Isso faz que aprendamos mais facilmente as informações concordantes com nossos conhecimentos estabelecidos ou com nossas crenças, já arraigadas. Mas também traz o risco de transformarmos qualquer dado em prova afirmativa de nossas convicções.

Informações incompletas ou erradas podem virar a pista enganosa para o cérebro criar falsas memórias, enquanto rememoramos situações antigas e organizamos nossas lembranças de forma desastrada. Uma falsa memória surge graças à natureza reconstrutiva dos mecanismos mentais de recordações, especialmente quando recordamos enquanto aprendemos algo.

Um exemplo clássico: um grande número de pessoas se surpreendeu com a morte de Nelson Mandela em 2013. Para elas, o líder havia morrido décadas atrás, quando ainda estava na prisão. Essas pessoas diziam se recordar nitidamente de cenas televisionadas do funeral. Provavelmente essas falsas memórias se consolidaram durante conversas despretensiosas fundidas às recordações da morte de outro ativista sul-africano, Steve Biko.

A difusão de desinformação, como ocorre em sites de notícias falsas, tem o potencial de distorcer memórias e, portanto, desvirtuar a compreensão da história. Factoides extensamente repetidos tendem a parecer confiáveis, principalmente quando direcionados a grupos de pessoas que pensam de forma semelhante.

Uma informação enganosa, quando reafirma convicções e aplaca dúvidas, fortalece a coesão desses grupos ao promover a convergência de memórias. A convergência de memória nem sempre visa a versão mais acurada. Sua prioridade é trazer conformidade para o conjunto de pessoas.

Talvez eu tenha implantado uma falsa memória em você.

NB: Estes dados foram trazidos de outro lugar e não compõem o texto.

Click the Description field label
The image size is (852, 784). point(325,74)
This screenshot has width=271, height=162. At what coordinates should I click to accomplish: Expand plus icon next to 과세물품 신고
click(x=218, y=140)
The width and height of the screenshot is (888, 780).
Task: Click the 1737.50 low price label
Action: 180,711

Pois é possível que você nunca tenha passado por uma conversa como a retratada no primeiro parágrafo e, mesmo assim, teve a lembrança. Mas, se de fato você teve uma conversa parecida, o que garante que a última versão para o fato recordado era de fato a mais precisa?

Tão vulneráveis aos erros, devemos checar as informações e não validar opiniões assentadas em vácuo.

Referências:
1. How Facebook, fake news and friends are warping your memory | Nature [Internet]. [cited 2021 Dec 9]. Available from: https://www.nature.com/articles/543168a

2. How to optimize knowledge construction in the brain | npj Science of Learning [Internet]. [cited 2021 Dec 9]. Available from: https://www.nature.com/articles/s41539-020-0064-y


3. Murphy G, Murray E, Gough D. Attitudes towards feminism predict susceptibility to feminism-related fake news. Appl Cogn Psychol. 2021;35(5):1182–92.

4. Greene CM, Murphy G. Quantifying the effects of fake news on behavior: Evidence from a study of COVID-19 misinformation. J Exp Psychol Appl. 2021;No Pagination Specified-No Pagination Specified.


5. Josselyn SA, Tonegawa S. Memory engrams: Recalling the past and imagining the future. Science. 2020 Jan 3;367(6473):eaaw4325.